● **Texte fourni**:

#####

La ministre de la santé Agnès Buzyn, à l’Elysée, le 17 octobre. / LUDOVIC MARIN / AFP

C’est l’épilogue du long conflit qui a opposé les médecins libéraux au gouvernement pendant une partie du quinquennat de François Hollande. Invoquant des obstacles « techniques », la ministre de la santé, Agnès Buzyn, a annoncé, dimanche 22 octobre, dans un entretien au Journal du dimanche, que le tiers payant obligatoire ne serait pas généralisé à partir du 30 novembre, comme le prévoit la loi santé votée en décembre 2015.

« Il n’est pas faisable, donc ça ne sert à rien de parler d’une obligation », a-t-elle répété au « Grand Jury »-RTL-LCI, en s’appuyant sur les conclusions d’un rapport de l’inspection générale des affaires sociales qui devait être rendu public lundi 23 octobre. Critiquant sans la nommer sa prédécesseure au ministère de la santé, Mme Buzyn a regretté « qu’on vote des lois sans se préoccuper de savoir si c’est faisable ».

#####

● **Jeu de données**:
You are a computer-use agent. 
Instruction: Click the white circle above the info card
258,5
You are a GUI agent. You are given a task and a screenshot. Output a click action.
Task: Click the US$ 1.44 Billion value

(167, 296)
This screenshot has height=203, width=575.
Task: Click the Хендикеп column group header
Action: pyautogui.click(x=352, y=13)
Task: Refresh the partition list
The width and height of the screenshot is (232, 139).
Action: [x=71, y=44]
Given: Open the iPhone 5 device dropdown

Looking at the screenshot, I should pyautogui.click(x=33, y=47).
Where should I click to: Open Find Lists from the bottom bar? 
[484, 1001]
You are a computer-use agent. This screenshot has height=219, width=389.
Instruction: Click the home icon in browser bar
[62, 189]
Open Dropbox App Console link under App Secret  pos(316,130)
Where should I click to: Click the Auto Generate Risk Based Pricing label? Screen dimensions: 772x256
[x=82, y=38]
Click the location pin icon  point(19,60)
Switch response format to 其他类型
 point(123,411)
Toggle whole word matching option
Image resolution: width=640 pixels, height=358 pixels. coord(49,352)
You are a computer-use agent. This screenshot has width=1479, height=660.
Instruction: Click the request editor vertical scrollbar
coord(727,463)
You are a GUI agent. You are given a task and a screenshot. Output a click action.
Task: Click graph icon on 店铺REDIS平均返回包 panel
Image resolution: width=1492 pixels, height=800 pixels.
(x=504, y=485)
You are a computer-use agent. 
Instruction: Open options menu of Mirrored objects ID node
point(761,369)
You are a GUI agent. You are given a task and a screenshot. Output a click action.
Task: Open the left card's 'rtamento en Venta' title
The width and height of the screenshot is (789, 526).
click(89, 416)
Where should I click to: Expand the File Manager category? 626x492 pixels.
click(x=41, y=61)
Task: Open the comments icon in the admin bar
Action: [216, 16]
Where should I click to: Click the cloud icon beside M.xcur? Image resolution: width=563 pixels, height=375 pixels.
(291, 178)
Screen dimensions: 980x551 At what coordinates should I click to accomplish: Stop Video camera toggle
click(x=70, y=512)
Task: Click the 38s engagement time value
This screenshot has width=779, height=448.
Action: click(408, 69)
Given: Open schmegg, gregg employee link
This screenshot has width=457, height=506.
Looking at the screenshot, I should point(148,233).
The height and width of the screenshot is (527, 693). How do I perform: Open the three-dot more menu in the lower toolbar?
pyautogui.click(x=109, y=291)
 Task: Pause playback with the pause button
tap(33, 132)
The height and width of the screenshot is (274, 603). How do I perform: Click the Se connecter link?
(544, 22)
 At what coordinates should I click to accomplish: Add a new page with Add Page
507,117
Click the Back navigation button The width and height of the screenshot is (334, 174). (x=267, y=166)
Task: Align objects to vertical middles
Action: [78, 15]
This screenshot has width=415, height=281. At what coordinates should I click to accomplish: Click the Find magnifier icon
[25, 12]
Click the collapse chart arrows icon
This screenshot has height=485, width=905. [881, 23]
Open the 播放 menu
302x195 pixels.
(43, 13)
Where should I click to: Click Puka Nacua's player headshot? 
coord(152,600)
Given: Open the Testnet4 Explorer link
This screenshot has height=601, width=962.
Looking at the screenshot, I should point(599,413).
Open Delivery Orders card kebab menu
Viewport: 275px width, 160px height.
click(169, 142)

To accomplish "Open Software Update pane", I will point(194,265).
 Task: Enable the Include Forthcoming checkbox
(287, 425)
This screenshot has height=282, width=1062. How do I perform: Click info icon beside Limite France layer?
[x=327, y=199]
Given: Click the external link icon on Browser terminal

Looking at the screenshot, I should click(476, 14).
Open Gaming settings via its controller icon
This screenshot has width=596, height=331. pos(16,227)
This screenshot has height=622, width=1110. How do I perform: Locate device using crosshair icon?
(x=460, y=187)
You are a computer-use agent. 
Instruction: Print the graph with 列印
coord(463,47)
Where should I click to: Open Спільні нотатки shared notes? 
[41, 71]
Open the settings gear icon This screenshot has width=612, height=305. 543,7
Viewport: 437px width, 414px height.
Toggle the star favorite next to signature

#####

● **Consigne A**:
Pour chaque affirmation, dites si elle concorde avec le texte sur le tiers payant en répondant par oui ou par non, puis citez mot pour mot les mots du texte qui tranchent : (i) Agnès Buzyn a fait son annonce dans un entretien au Journal du dimanche ; (ii) la loi santé a été votée en décembre 2016 ; (iii) le rapport de l'inspection générale des affaires sociales devait être rendu public le mardi 24 octobre.
● **Consigne B**:
Rédigez la suite du texte sur le tiers payant en partant de sa dernière phrase.
Ces enregistrements n'ont aucun lien avec le texte sur le tiers payant.

● **Réponse A**:
(i) Oui : « a annoncé, dimanche 22 octobre, dans un entretien au Journal du dimanche ».
(ii) Non : « la loi santé votée en décembre 2015 ».
(iii) Non : « qui devait être rendu public lundi 23 octobre ».

● **Réponse B**:
Cette dispense d’avance de frais fonctionne déjà pour les femmes enceintes, les malades chroniques et certains patients précaires, pris en charge à 100 % par l’Assurance-maladie. Mais à partir du 1er décembre, tous les autres assurés sociaux auraient pu exiger de leur médecin de ne pas avancer la part prise en charge par la « Sécu », soit 16,50 euros sur une consultation « standard » à 25 euros. La loi ne prévoyait cependant pas de sanction pour les médecins refusant de l’appliquer. Après la censure partielle du Conseil constitutionnel en janvier 2016, l’avance de la part pris en charge par la complémentaire santé (soit 7,50 euros pour une consultation standard) était devenue optionnelle.

« Calendes grecques »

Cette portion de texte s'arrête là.